El sultán, que se había puesto grisáceo por el miedo, o sea, pálido, se había vuelto hacia Yáñez, que todavía tenía en sus manos las pistolas humeantes.

—Milord —le dijo con voz trémula—, me habéis salvado la vida.

—No me debéis nada, alteza, porque yo también he salvado la mía —respondió el portugués.

—¡Qué pulso tan firme tenéis!

—Con mis pistolas puedo apagar una vela a veinte pasos.

—¿Queréis que continúe el espectáculo?

—Si place a vuestra alteza, sea.

A un toque de trompa, veinte hombres armados de lanzas se adelantaron en la arena formando una fila compacta, mientras por la otra parte salían de la cabaña otro tigre y una soberbia pantera negra, de pelo ligeramente salpicado con manchas de tonos bellísimos.

Los dos animales, apenas libres, se miraron mutuamente como para preguntarse por qué los habían puesto en libertad nuevamente. Luego, la pantera, menos paciente que su compañero y también más sanguinaria, empezó a arrastrarse hacia los hombres, que esperaban a pie firme el ataque, manteniendo una línea de lanzas en dirección oblicua y otra en posición vertical.

Habituados, como los luchadores indios, a aquellos sanguinarios espectáculos, no manifestaban ninguna aprensión.

Por otra parte, se encontraba allí el sultán, siempre en disposición de animarles con un gesto.

El tigre, al ver que se movía su compañera para atacar, tras un breve titubeo se puso también en movimiento, dando una serie de altísimos saltos, como para antes asegurarse bien de la elasticidad de sus músculos. Un enorme grito de alegría había acogido la decisión de la fiera.

El espectáculo iba a volverse extremadamente interesante y hasta peligroso para los lanceros.

Durante unos minutos, la pantera avanzó en zigzag como si estuviese indecisa sobre el camino a escoger. Luego, se lanzó al ataque con una velocidad fulminante, emitiendo un grito sordo.

Los lanceros habían dado un paso hacia adelante, mostrando las larguísimas y afiladas puntas de sus armas.

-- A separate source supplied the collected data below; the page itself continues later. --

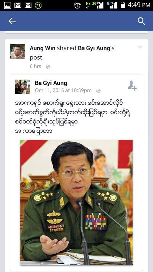Tap the green 71 battery percentage icon
Image resolution: width=153 pixels, height=272 pixels.
(x=38, y=5)
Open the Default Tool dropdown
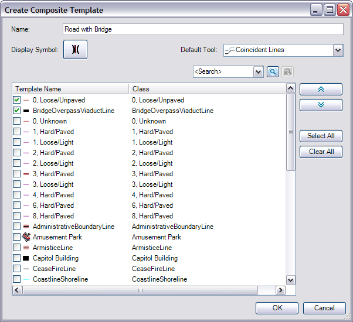Image resolution: width=353 pixels, height=322 pixels. (x=337, y=50)
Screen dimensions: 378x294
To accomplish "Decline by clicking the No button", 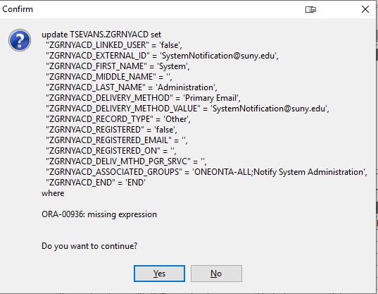I will click(x=216, y=274).
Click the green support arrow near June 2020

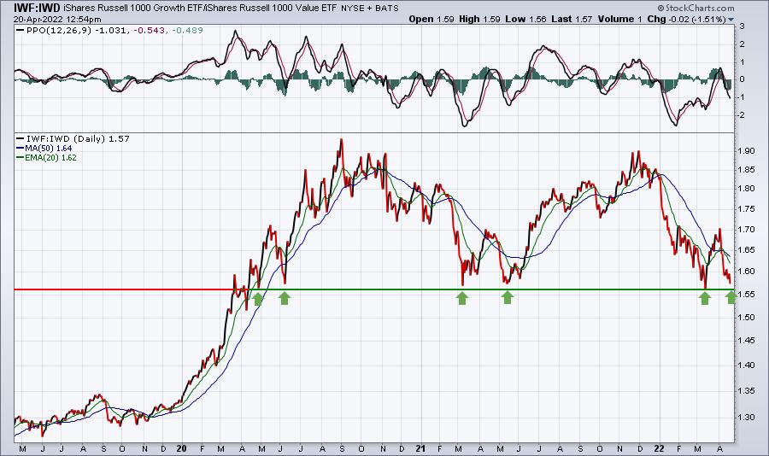(285, 298)
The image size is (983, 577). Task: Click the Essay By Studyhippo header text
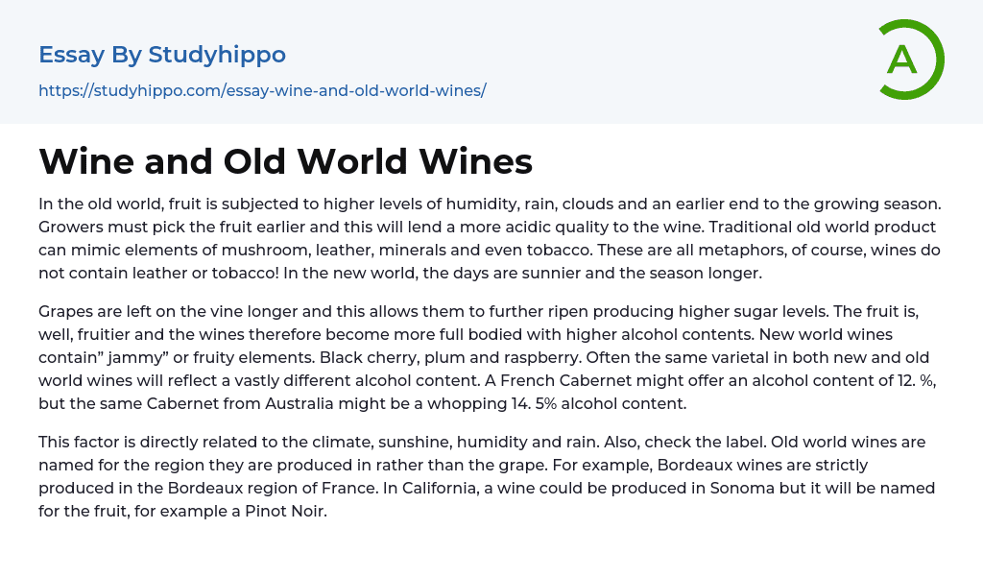click(x=162, y=55)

La bestia, al ver centellear ante sus ojos todas aquellas amenazadoras puntas, intentó detenerse, pero ya era demasiado tarde.

Los lanceros, a su vez, se habían arrojado hacia adelante y la recibieron con los extremos de sus terribles lanzas, hiriéndola en diversas partes del cuerpo. Una lluvia de sangre humeante cayó sobre ellos, pero se mantuvieron firmes hasta que el cuerpo cesó de agitarse.

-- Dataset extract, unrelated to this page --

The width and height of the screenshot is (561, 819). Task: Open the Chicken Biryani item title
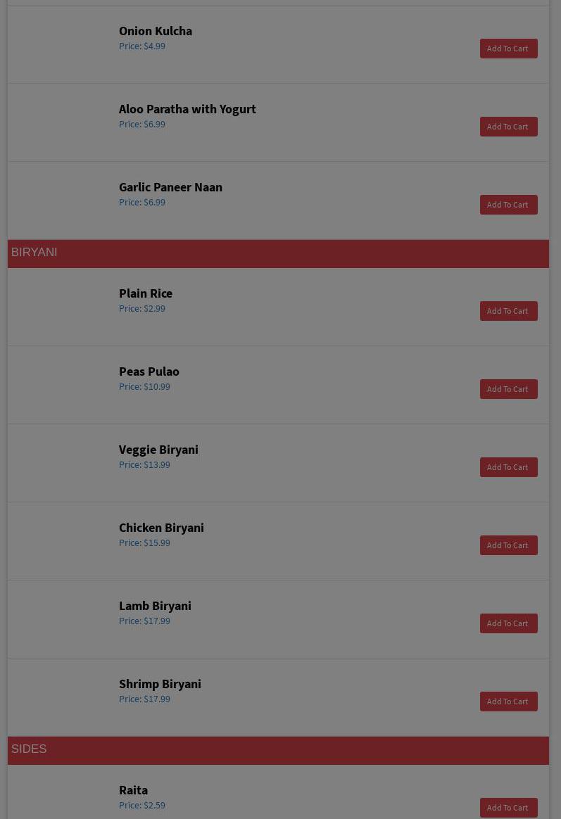(161, 528)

El tigre, viendo la acogida dispensada a su compañera, y aunque espantado por los gritos y ultrajes de toda especie, se había batido en retirada, saltando como si toda la arena estuviera cubierta de muelles. Le caían encima trozos de banco, palos y fruta, pero no se decidía.

—Es un cobarde —dijo el sultán, dirigiéndose a Yáñez—. ¿Queréis mostrarme uno de vuestros maravillosos disparos, milord?

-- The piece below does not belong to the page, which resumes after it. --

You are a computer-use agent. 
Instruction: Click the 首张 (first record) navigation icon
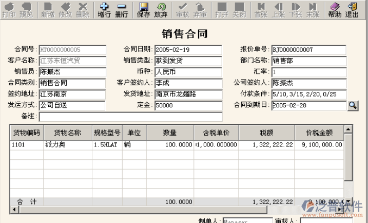[261, 10]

—Si lo deseáis, me placerá mucho satisfaceros, alteza —respondió el portugués.

—Dad un fusil a milord.

Un sargento trajo un par de carabinas.

Yáñez tomó una, se cercioró de que estaba cargada, hizo señal a los lanceros de que se retiraran y miró a la fiera, que no cesaba de saltar, rehusando obstinadamente llegar al cuerpo a cuerpo.

Se había hecho un gran silencio. Se diría que todos aquellos miles y miles de espectadores estaban reteniendo la respiración para no perderse nada de aquel nuevo estilo de caza.

Yáñez cambió de posición tres o cuatro veces y, luego, viendo que el tigre se ponía de frente, disparó.

Un huracán de aplausos saludó al hábil tirador, que había matado al sanguinario hijo de la jungla.

—Milord —dijo el sultán—, mañana os espero en mi palacio. El espectáculo ha acabado.

4. El ataque a la cañonera

Desde hacía tres días Yáñez gozaba de las distracciones de Varauni, dividiendo su tiempo entre la corte, donde el sultán no dejaba de hacer bailar a un centenar de bayaderas traídas de la India con grandes gastos, y las fiestas.